* Prompt A
Could you extract the stretch of the passage on Bangladesh's mobile internet from "We looked at" through "gathered 459 datasets."?

At the end of January 2021, Bangladesh had 171.854 million mobile phone subscribers. Among them, 
the major variety of sim cards are four and their subscribers, like 79.758 million for GrameenPhone Ltd. (GP), 
51.122 million for Robi Axiata Limited (Robi), 35.555 million for Banglalink Digital Communications Limited 
and 5.419 for Teletalk Bangladesh Ltd [4]. About 1.01 crore broadband internet connections were available by 
the end of June 2021. Despite a considerable rise in internet users, in June 2021, the country's versatile web 
speed was positioned 135th out of 137 nations and was distinctly in front of Afghanistan and Venezuela as far 
as web speed [5]. 

We looked at a lot of publications in this section to determine if there was anything missing from prior 
studies. Then, Wang and Chen [6] basically introduced a process to measure the standard of the apparatus, the 
user satisfaction and how they are benefited. They had followed an approach of the measurement scale of web 
services. Their study was only for the benefit of the 3.5 G network which was not so well established by that 
time in Taiwan. They conducted a web-based survey of 426 questionnaires. There are many regression analyses 
for quality measurement, customer satisfaction and benefits and the results were good enough. For determining 
quality satisfaction from users, Yen [7] used an attribute-based model for internet self-service technology in 
his paper. With some internet-based purchasing experience, a survey was introduced and gathered 459 datasets. 
The effects of ISST attributes on user satisfaction in various technologies displayed a good fit to their six-factor 
model. Each scale's alpha coefficients ranged from 0.76 to 0.82. Chase et al. [8] presented a four-dimensional 
generic model of information quality expanding past information quality-based works. There are six constructs 
for the proposed model based on their categories. They had collected a total of 10,329 data from 16 companies 
related to internet services and the final 8,761 data was selected for further analysis. The general model showed 
reasonable bounds and these findings point to a good model fit, showing that the proposed model well describes 
the connections between latent components. Bruce [9] delivered in his study how satisfied users are in 
information searching on the internet from Australians' perspectives. An interview sample had been used as 
the data for this study where they were able to know if any internet-based course they completed or not. There 
is a reduction of the p-value for different data analyses and their ideas can be processed for further research.

* Records supplied
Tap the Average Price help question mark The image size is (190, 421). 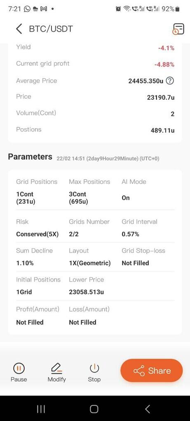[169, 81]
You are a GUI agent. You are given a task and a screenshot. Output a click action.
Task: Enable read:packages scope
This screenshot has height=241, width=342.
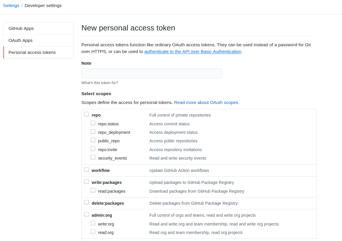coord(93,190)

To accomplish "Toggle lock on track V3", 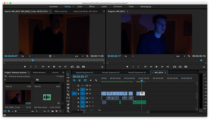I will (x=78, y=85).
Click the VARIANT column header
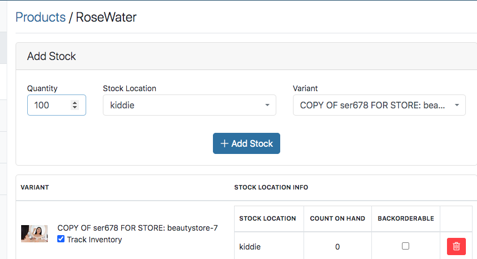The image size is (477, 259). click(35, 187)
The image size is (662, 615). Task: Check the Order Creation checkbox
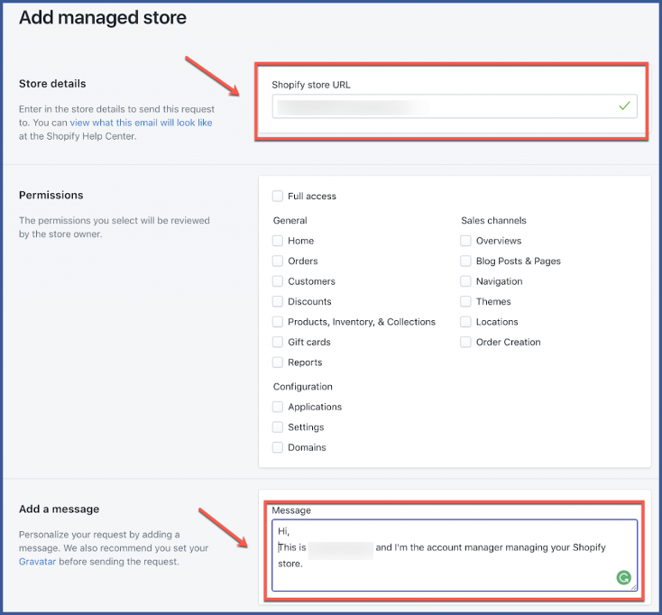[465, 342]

...

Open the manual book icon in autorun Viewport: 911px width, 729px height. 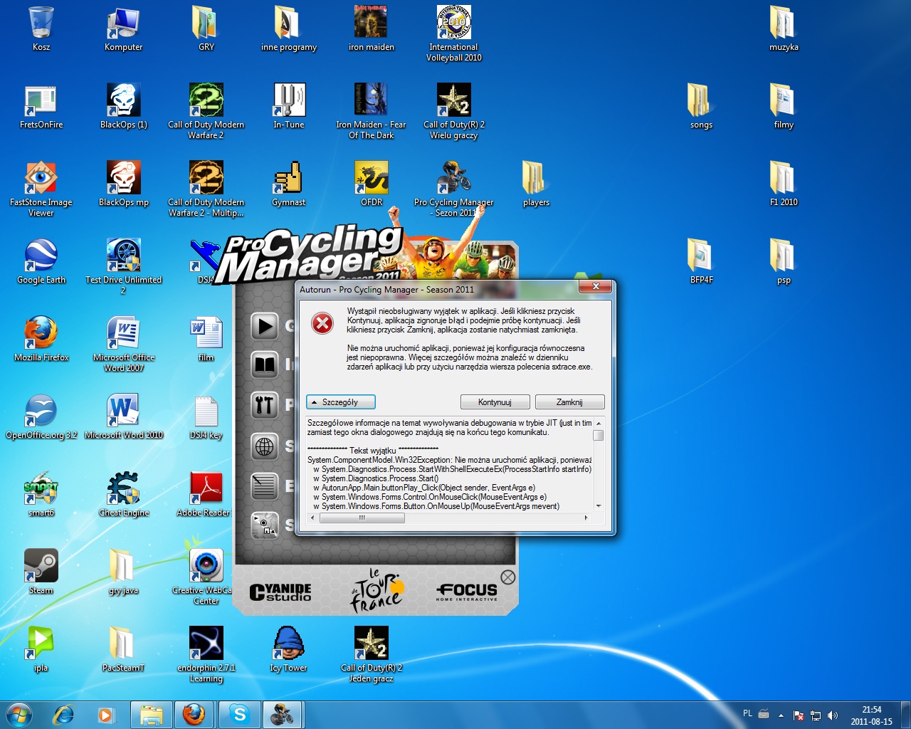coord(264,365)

---

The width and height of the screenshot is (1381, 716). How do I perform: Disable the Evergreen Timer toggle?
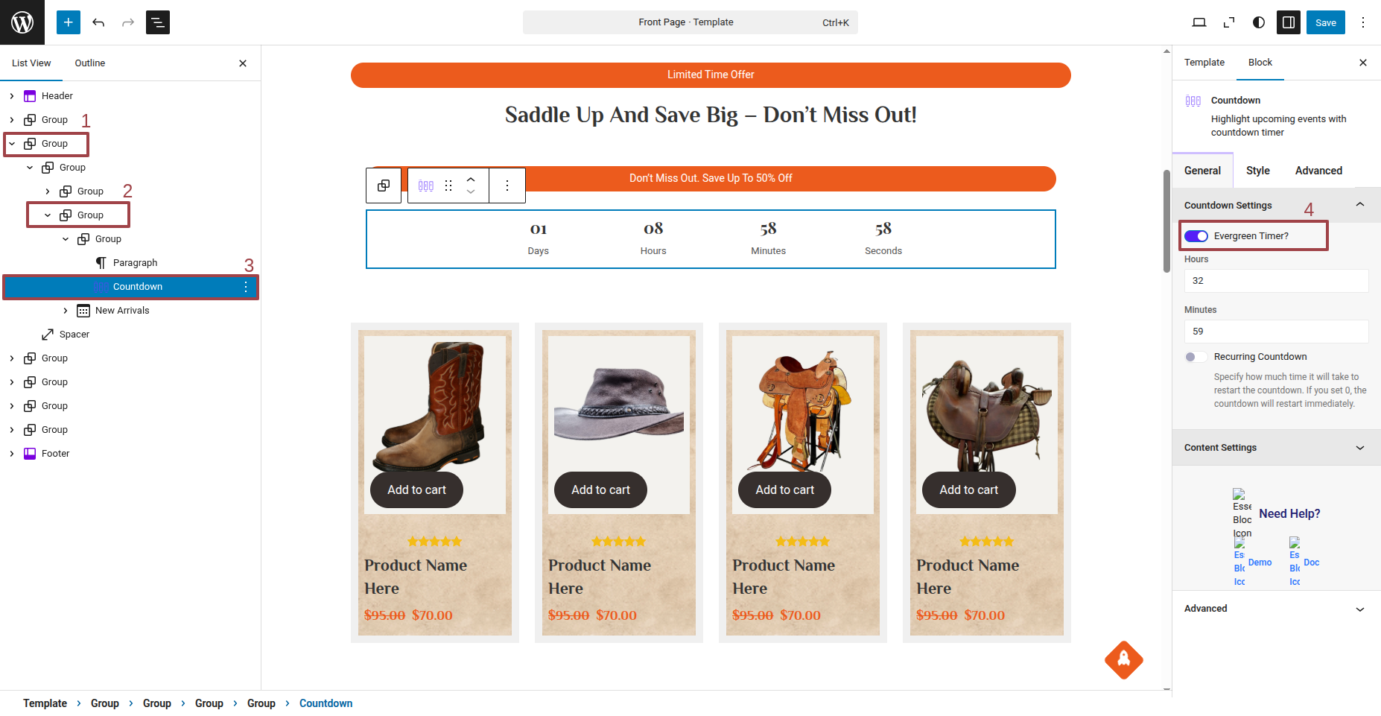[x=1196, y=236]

* Prompt B
Could you rewrite the stretch of records from the line containing "The width and" through the line containing "[x=1196, y=236]", requests included, with -142 added to every coordinate in the answers and the pictures left out?

* Response A
We looked at a lot of publications in this section to determine if there was anything missing from prior 
studies. Then, Wang and Chen [6] basically introduced a process to measure the standard of the apparatus, the 
user satisfaction and how they are benefited. They had followed an approach of the measurement scale of web 
services. Their study was only for the benefit of the 3.5 G network which was not so well established by that 
time in Taiwan. They conducted a web-based survey of 426 questionnaires. There are many regression analyses 
for quality measurement, customer satisfaction and benefits and the results were good enough. For determining 
quality satisfaction from users, Yen [7] used an attribute-based model for internet self-service technology in 
his paper. With some internet-based purchasing experience, a survey was introduced and gathered 459 datasets.

* Response B
The width and height of the screenshot is (1381, 716). How do I perform: Disable the Evergreen Timer toggle?
[x=1054, y=94]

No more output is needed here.